May 13th, 2011
PMP training is one thing project managers just can’t seem to get enough of before taking the exam. Some spend months training while others just take a few weeks to go over a good prep guide or two. There is so much information available that finding the good stuff is really hard at times. Eventually you may even reach a point where you don’t even want to get the PMP certification because the whole process is so confusing! Don’t worry though, here are some great tips on how train for the Project Management Professional exam and make sure you pass it the first time you try. You may find some of these tips to be quite a lot, but if you are serious about passing then I would highly recommend you follow these next tips.
First, be sure to read the PMBOK Guide at least twice. You don’t need to memorize everything in there word for word, but it won’t hurt to read it two times or more to make sure you’ve got a pretty good idea of the material in it.
Secondly, pick one good PMP training book and stick to it only. Trying to study from ten books can be very confusing, especially if they’re not all organized in the same way. Read some reviews of the top PMP book and then just choose one prep guide and study from it only while using the PMBOK Guide as a reference throughout your studying.
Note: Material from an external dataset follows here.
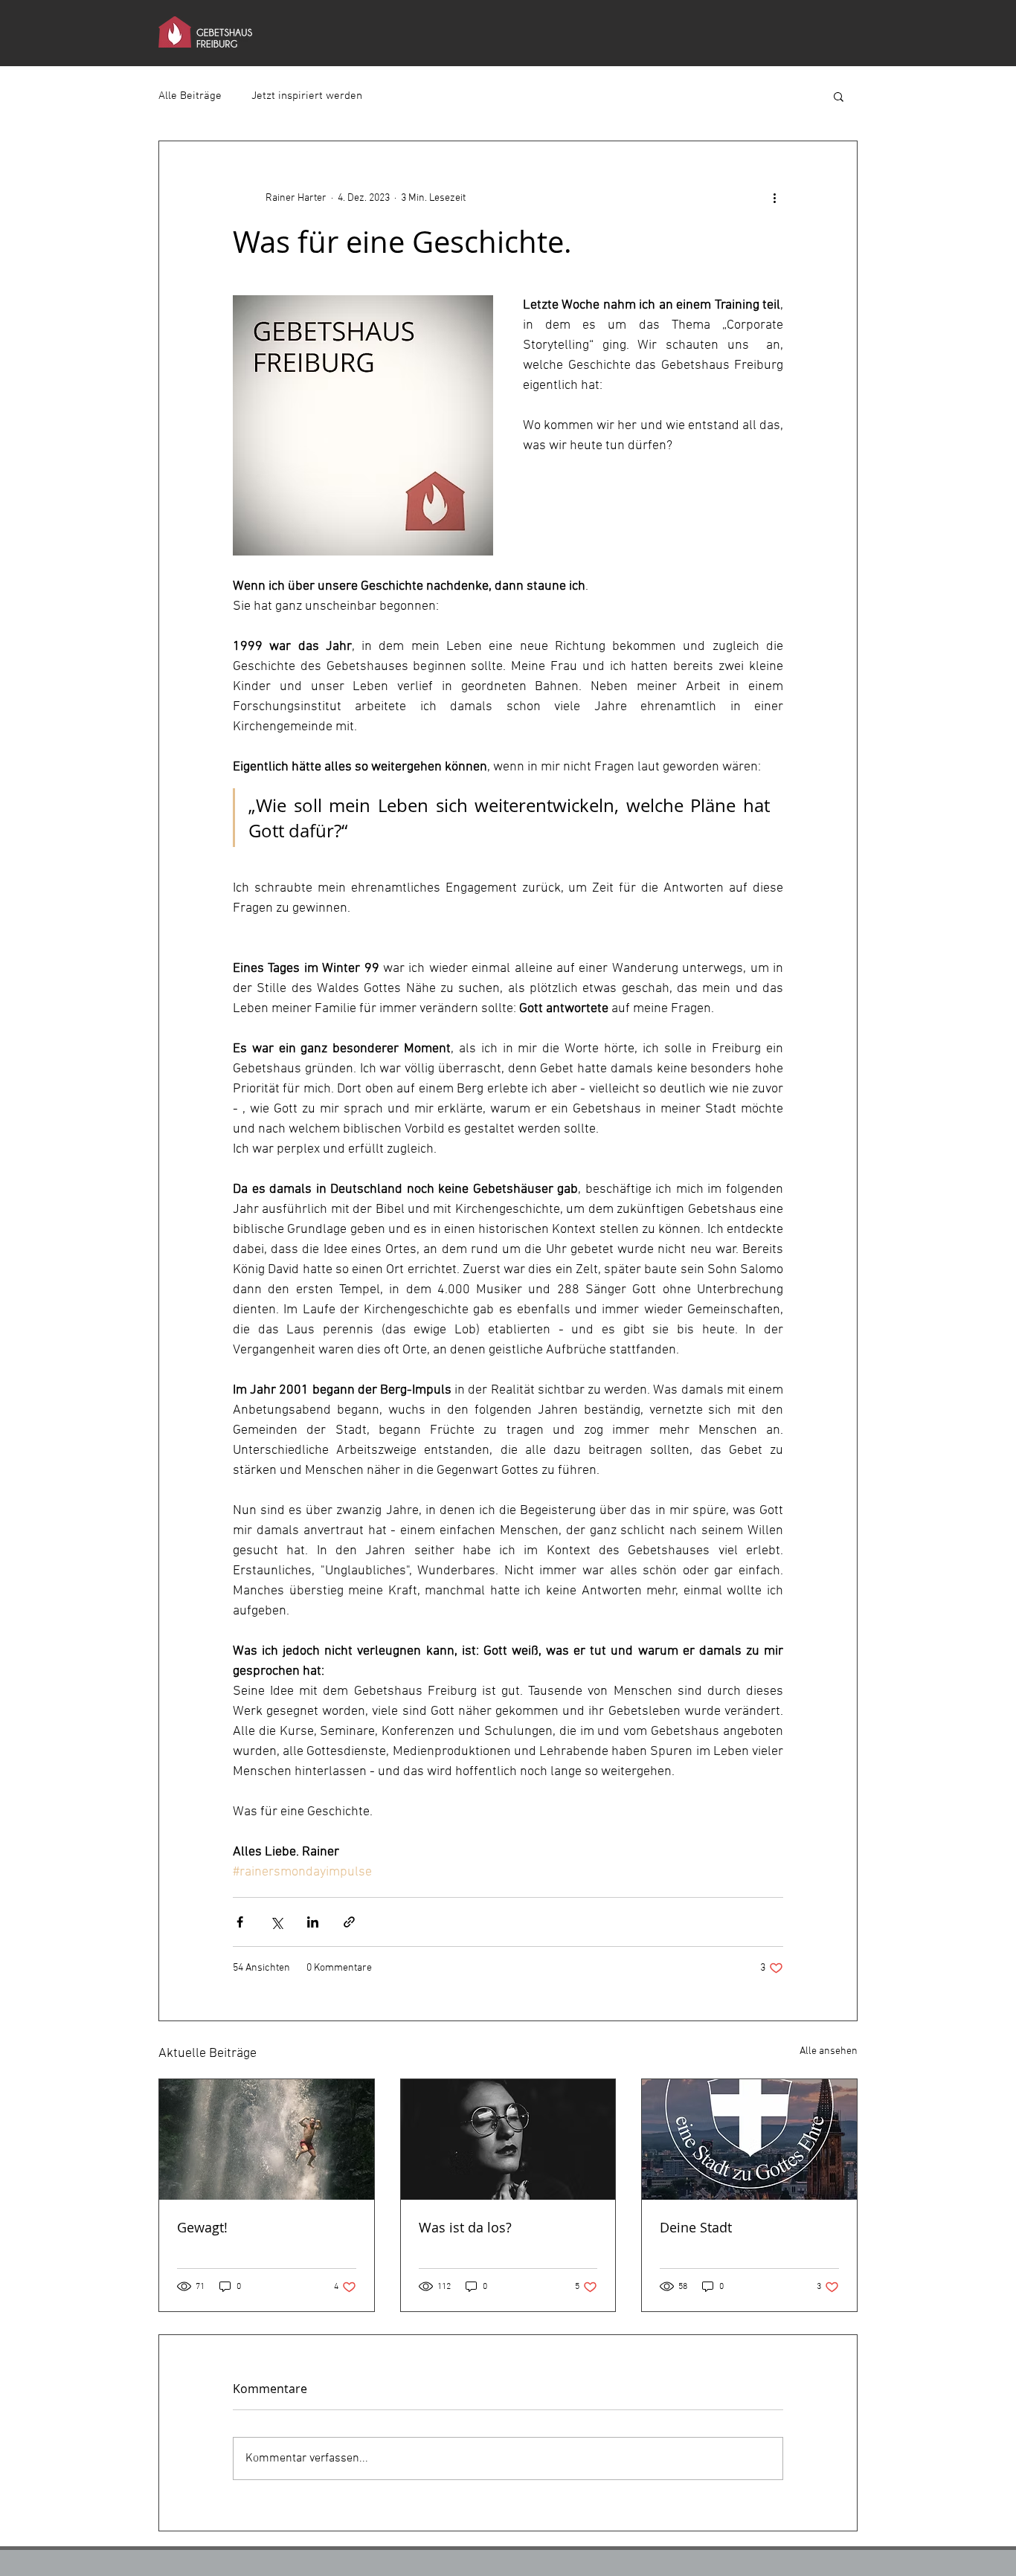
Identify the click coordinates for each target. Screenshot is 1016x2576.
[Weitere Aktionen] (774, 198)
Memorizing the definitions in the PMBOK Guide glossary is the easiest way to score points on the exam. Learning the inputs, outputs, and processes is another essential you don’t want to miss.
Read the Code of Ethics and Social Responsibility text from PMI. The PMP test has quite a few questions on a project managers
social and professional responsibility, so taking the time to read and understand that guide is well worth your time.
Find authentic sources of PMP sample questions online and solve as many as you can. Make sure the websites you find the questions on are proper, authentic websites for project managers or else the answers/questions you get could seriously damage the way you think during the exam.
Give yourself enough time to study. You won’t pass the PMP exam if you start studying the night before. Register for the test a few months early to let yourself know when you’ll need to be done studying. I’ve never really been able to follow a study plan, but if you find those helpful then by all means make one and stick to it.
Participate in a few project management forums where you can find a lot of great information by other PMs and tips from Project Management Professionals. Staying up-to-date about the happenings in the project management industry is an integral part of your preparation for the PMP exam.
Take at least 3 full length tests before scheduling the exam (if you haven’t done so already) to get an idea of how you’ll fare on the real thing. Only solve tests that include answers explanations and try to read the explanations for all the answers, not just the ones you got wrong.
No matter how much project management training you have, remember: practice makes perfect. Passing the PMP exam is easy, hundreds of thousands of people have already done so, all it needs is a bit of hard work.